WHAT YOU HAVE TO DO: All of the entries should be returned without a single change.

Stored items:
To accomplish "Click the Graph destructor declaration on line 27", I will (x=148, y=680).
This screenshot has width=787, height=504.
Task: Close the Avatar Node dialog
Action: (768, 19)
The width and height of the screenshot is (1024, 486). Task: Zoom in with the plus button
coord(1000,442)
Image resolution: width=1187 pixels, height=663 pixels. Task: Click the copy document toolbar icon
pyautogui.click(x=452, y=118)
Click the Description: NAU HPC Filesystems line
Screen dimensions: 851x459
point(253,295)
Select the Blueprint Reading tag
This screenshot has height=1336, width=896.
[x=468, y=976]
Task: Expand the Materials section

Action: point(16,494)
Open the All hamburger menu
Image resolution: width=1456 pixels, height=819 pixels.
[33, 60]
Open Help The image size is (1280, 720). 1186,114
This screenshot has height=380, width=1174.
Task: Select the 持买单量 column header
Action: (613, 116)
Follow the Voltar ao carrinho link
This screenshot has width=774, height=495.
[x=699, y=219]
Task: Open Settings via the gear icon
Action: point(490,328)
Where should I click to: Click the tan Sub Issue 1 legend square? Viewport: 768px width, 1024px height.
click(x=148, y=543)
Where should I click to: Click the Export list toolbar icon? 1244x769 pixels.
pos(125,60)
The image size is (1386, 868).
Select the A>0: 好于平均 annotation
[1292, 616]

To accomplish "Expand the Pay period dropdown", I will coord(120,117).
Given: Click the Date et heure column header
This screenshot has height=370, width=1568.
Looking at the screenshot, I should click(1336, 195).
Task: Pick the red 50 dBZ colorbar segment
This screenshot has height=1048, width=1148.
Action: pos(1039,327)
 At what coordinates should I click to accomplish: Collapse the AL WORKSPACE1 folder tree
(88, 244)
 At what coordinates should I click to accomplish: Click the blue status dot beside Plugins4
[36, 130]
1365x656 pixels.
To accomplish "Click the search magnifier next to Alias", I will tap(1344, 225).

YOUR RESPONSE:
To accomplish "Click the Graph destructor declaration on line 27", I will (x=148, y=680).
This screenshot has width=787, height=504.
Task: Close the Avatar Node dialog
Action: (768, 19)
The width and height of the screenshot is (1024, 486). Task: Zoom in with the plus button
coord(1000,442)
Image resolution: width=1187 pixels, height=663 pixels. Task: Click the copy document toolbar icon
pyautogui.click(x=452, y=118)
Click the Description: NAU HPC Filesystems line
Screen dimensions: 851x459
point(253,295)
Select the Blueprint Reading tag
This screenshot has height=1336, width=896.
[x=468, y=976]
Task: Expand the Materials section

Action: point(16,494)
Open the All hamburger menu
Image resolution: width=1456 pixels, height=819 pixels.
[33, 60]
Open Help The image size is (1280, 720). 1186,114
This screenshot has height=380, width=1174.
Task: Select the 持买单量 column header
Action: (613, 116)
Follow the Voltar ao carrinho link
This screenshot has width=774, height=495.
[x=699, y=219]
Task: Open Settings via the gear icon
Action: point(490,328)
Where should I click to: Click the tan Sub Issue 1 legend square? Viewport: 768px width, 1024px height.
click(x=148, y=543)
Where should I click to: Click the Export list toolbar icon? 1244x769 pixels.
pos(125,60)
The image size is (1386, 868).
Select the A>0: 好于平均 annotation
[1292, 616]

To accomplish "Expand the Pay period dropdown", I will coord(120,117).
Given: Click the Date et heure column header
This screenshot has height=370, width=1568.
Looking at the screenshot, I should click(1336, 195).
Task: Pick the red 50 dBZ colorbar segment
This screenshot has height=1048, width=1148.
Action: pos(1039,327)
 At what coordinates should I click to accomplish: Collapse the AL WORKSPACE1 folder tree
(88, 244)
 At what coordinates should I click to accomplish: Click the blue status dot beside Plugins4
[36, 130]
1365x656 pixels.
To accomplish "Click the search magnifier next to Alias", I will tap(1344, 225).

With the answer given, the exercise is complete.